**REQUIREMENT**
Please give back, exactly as written, only the line containing "Δείτε όλες τι ενότητες (298, 193)" and every line after it until the data below ends.
*** SOURCE MATERIAL Section Begins ***
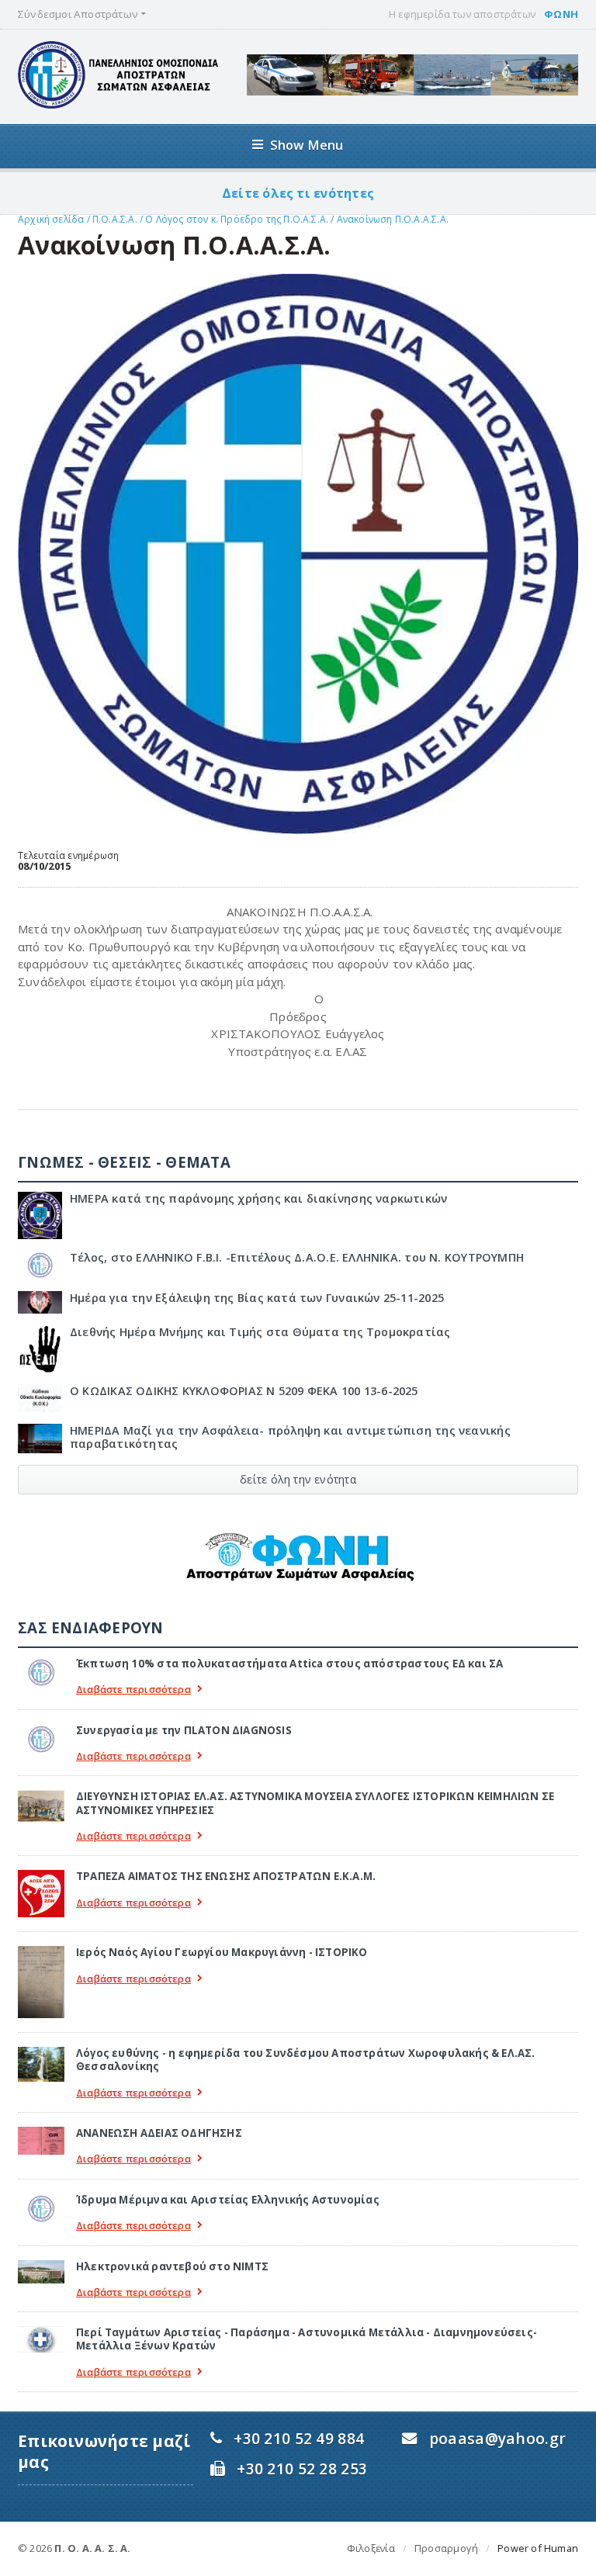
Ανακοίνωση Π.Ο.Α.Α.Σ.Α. (393, 219)
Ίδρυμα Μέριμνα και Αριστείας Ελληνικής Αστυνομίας (227, 2200)
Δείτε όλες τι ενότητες (298, 193)
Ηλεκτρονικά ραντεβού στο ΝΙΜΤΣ (172, 2266)
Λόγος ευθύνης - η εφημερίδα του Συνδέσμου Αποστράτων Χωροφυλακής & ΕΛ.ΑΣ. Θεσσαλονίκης (305, 2059)
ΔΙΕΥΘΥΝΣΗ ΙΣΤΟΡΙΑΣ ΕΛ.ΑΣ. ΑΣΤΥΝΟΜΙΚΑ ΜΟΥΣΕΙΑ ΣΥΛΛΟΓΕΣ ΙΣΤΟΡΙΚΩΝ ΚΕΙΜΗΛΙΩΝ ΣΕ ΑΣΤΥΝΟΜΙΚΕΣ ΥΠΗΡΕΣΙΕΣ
*** SOURCE MATERIAL Section Ends ***
**WRITTEN ANSWER**
Δείτε όλες τι ενότητες (298, 193)
Ηλεκτρονικά ραντεβού στο ΝΙΜΤΣ (172, 2266)
Λόγος ευθύνης - η εφημερίδα του Συνδέσμου Αποστράτων Χωροφυλακής & ΕΛ.ΑΣ. Θεσσαλονίκης (305, 2059)
ΔΙΕΥΘΥΝΣΗ ΙΣΤΟΡΙΑΣ ΕΛ.ΑΣ. ΑΣΤΥΝΟΜΙΚΑ ΜΟΥΣΕΙΑ ΣΥΛΛΟΓΕΣ ΙΣΤΟΡΙΚΩΝ ΚΕΙΜΗΛΙΩΝ ΣΕ ΑΣΤΥΝΟΜΙΚΕΣ ΥΠΗΡΕΣΙΕΣ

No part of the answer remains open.